• **STORED RECORDS**
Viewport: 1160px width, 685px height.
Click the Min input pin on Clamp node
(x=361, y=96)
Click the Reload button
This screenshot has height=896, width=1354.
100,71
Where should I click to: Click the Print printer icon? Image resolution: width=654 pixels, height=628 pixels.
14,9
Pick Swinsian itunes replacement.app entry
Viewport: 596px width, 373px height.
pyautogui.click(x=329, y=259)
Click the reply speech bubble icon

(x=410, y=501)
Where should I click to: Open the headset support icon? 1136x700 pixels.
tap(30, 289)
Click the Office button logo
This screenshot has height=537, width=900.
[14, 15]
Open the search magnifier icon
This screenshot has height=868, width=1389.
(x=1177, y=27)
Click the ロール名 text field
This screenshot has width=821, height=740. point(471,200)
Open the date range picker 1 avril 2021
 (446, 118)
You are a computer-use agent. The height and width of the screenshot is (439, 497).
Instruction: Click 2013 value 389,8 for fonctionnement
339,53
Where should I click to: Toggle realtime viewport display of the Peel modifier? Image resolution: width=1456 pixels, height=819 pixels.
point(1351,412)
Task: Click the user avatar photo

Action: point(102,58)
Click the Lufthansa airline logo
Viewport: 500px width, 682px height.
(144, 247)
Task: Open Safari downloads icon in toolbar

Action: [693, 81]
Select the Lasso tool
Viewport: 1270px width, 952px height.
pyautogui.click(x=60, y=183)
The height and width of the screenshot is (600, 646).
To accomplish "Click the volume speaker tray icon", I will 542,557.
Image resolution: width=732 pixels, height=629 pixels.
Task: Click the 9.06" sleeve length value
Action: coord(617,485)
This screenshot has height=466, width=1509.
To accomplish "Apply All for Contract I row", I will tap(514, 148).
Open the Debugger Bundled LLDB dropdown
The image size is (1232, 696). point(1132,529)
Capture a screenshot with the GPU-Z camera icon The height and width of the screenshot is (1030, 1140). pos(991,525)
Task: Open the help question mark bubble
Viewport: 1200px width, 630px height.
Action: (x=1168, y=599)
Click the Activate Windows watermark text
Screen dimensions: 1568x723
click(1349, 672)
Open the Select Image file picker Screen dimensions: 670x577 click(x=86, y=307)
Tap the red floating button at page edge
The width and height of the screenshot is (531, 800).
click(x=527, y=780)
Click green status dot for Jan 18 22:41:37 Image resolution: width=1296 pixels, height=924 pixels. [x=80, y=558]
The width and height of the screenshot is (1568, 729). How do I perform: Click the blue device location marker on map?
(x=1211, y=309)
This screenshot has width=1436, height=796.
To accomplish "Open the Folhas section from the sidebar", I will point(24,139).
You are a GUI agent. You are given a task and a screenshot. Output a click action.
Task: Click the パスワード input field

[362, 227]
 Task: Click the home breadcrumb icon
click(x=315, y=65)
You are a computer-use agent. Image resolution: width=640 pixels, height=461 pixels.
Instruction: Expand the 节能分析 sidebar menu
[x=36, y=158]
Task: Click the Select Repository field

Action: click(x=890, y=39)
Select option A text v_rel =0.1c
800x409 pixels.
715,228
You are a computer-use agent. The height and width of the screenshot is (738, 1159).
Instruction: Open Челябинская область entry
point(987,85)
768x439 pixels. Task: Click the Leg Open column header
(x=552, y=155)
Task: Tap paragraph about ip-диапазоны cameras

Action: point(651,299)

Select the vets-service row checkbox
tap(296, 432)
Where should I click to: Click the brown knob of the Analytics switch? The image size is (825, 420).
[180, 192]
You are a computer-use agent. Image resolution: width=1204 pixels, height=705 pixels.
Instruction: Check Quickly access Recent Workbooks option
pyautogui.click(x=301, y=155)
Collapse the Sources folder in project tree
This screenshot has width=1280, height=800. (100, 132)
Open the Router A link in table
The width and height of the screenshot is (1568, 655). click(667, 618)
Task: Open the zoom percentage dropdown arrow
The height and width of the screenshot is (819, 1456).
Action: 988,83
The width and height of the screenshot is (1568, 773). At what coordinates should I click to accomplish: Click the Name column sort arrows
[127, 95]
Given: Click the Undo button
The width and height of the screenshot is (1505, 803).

• **EXERCISE OBJECTIVE**
Collect each line of the listing above that contains the word "computer", and copy those lines out in full.

• **RESPONSE FOR THIS EXERCISE**
You are a computer-use agent. The height and width of the screenshot is (439, 497).
You are a computer-use agent. Image resolution: width=640 pixels, height=461 pixels.
You are a computer-use agent. The height and width of the screenshot is (738, 1159).
You are a computer-use agent. Image resolution: width=1204 pixels, height=705 pixels.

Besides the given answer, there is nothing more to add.